Given data:

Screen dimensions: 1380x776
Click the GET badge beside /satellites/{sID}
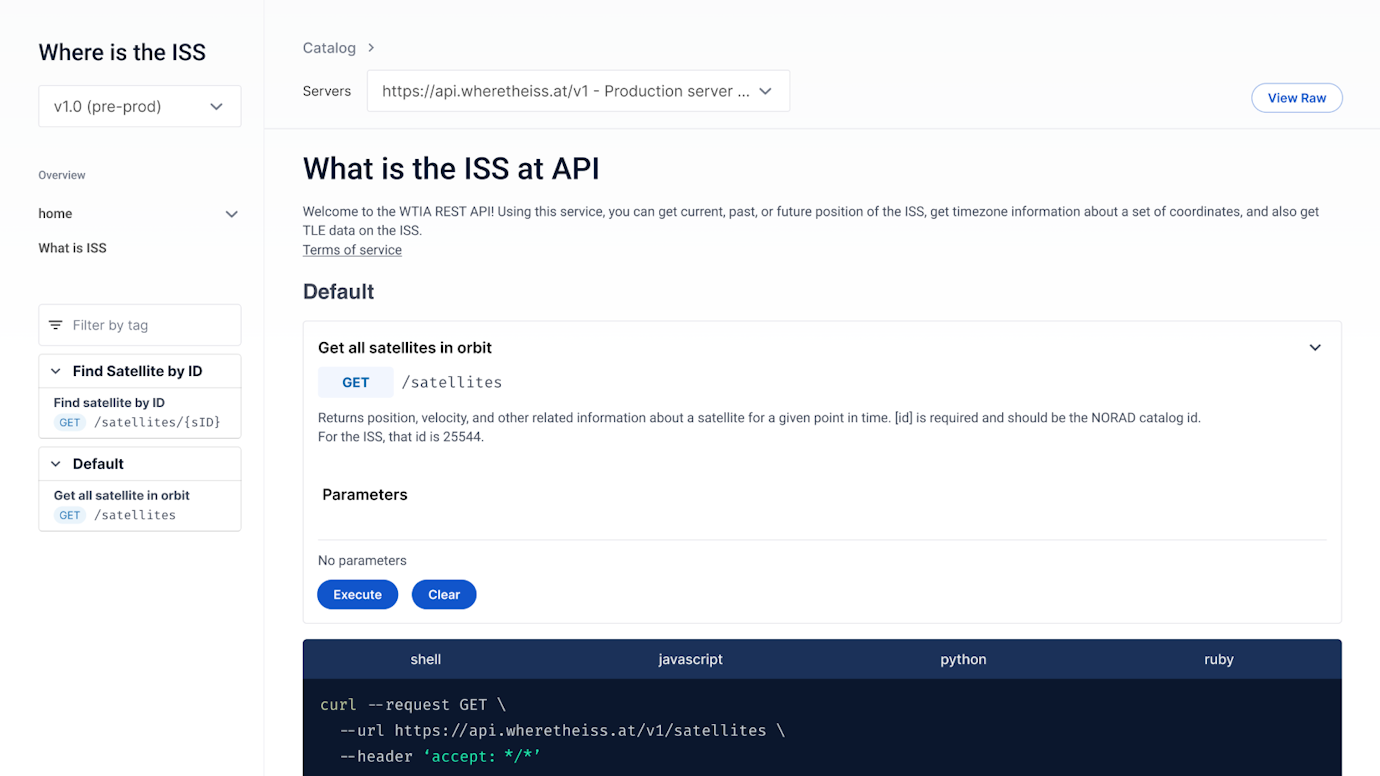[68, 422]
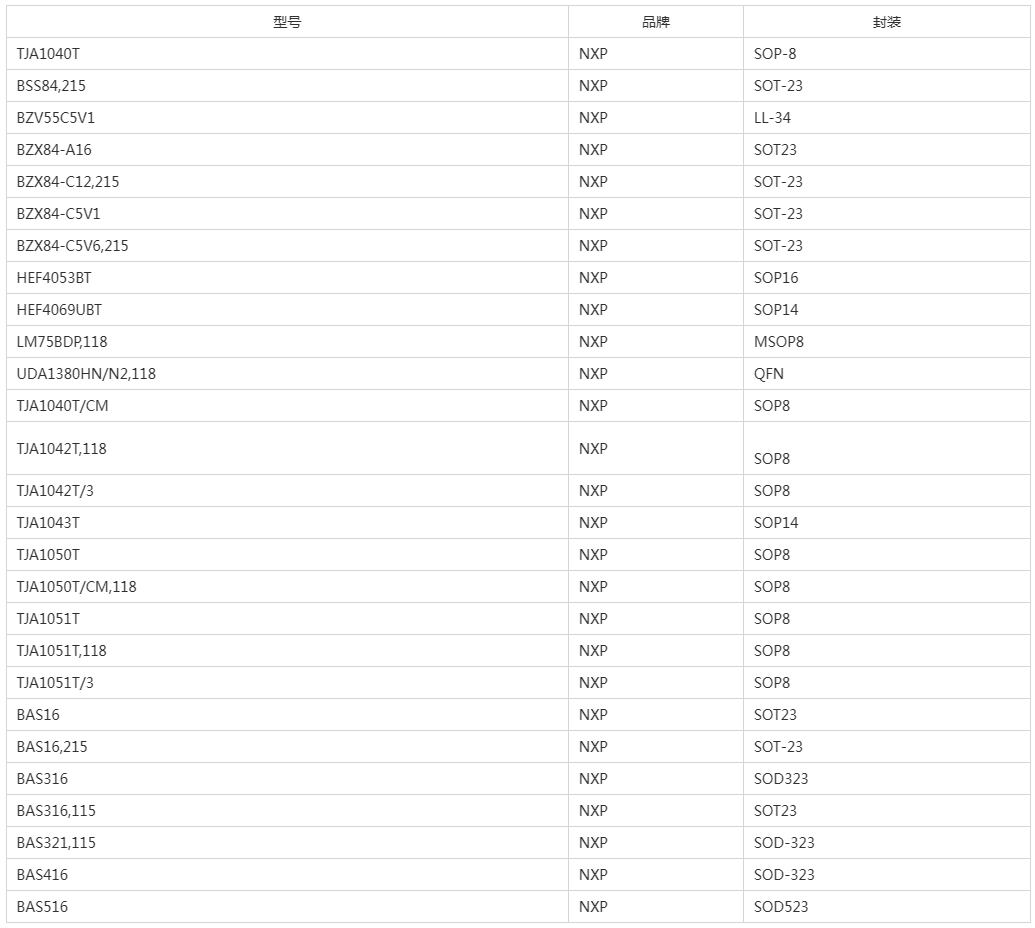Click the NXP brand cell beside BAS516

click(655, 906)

==

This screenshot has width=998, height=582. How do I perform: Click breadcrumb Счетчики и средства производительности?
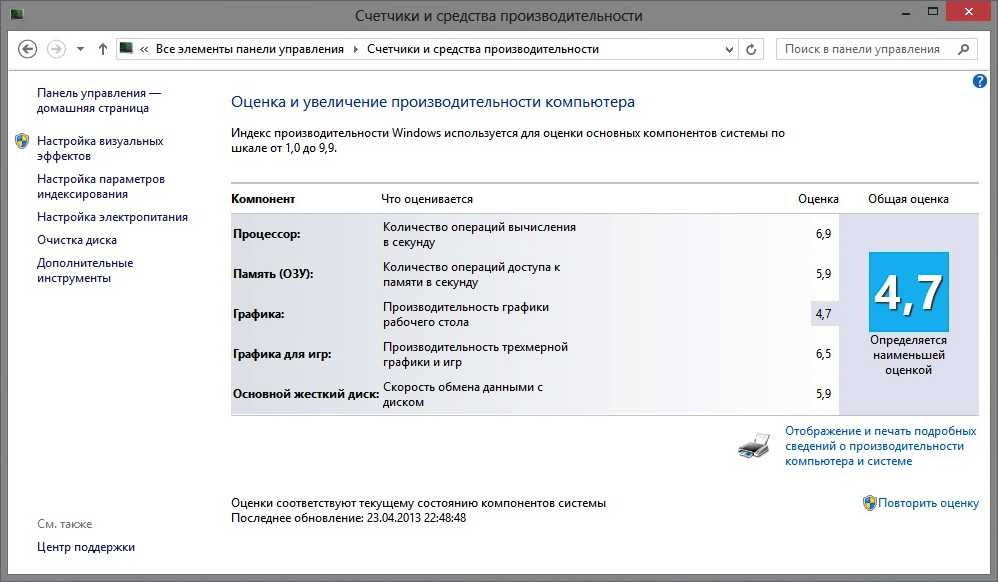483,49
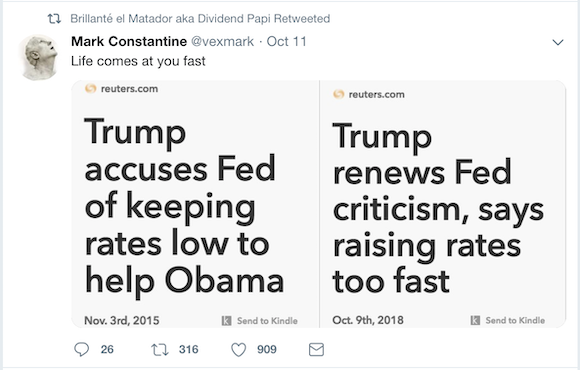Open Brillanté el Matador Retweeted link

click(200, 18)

Aim:
Recast everything from the line containing "This screenshot has" down to the line containing "click(200, 18)" as a numbered list, skipping blank lines. Leave the pictures out.

Reply:
1. This screenshot has width=998, height=582. How do I perform: Click breadcrumb Счетчики и средства производительности?
2. 483,49
3. Open Brillanté el Matador Retweeted link
4. click(200, 18)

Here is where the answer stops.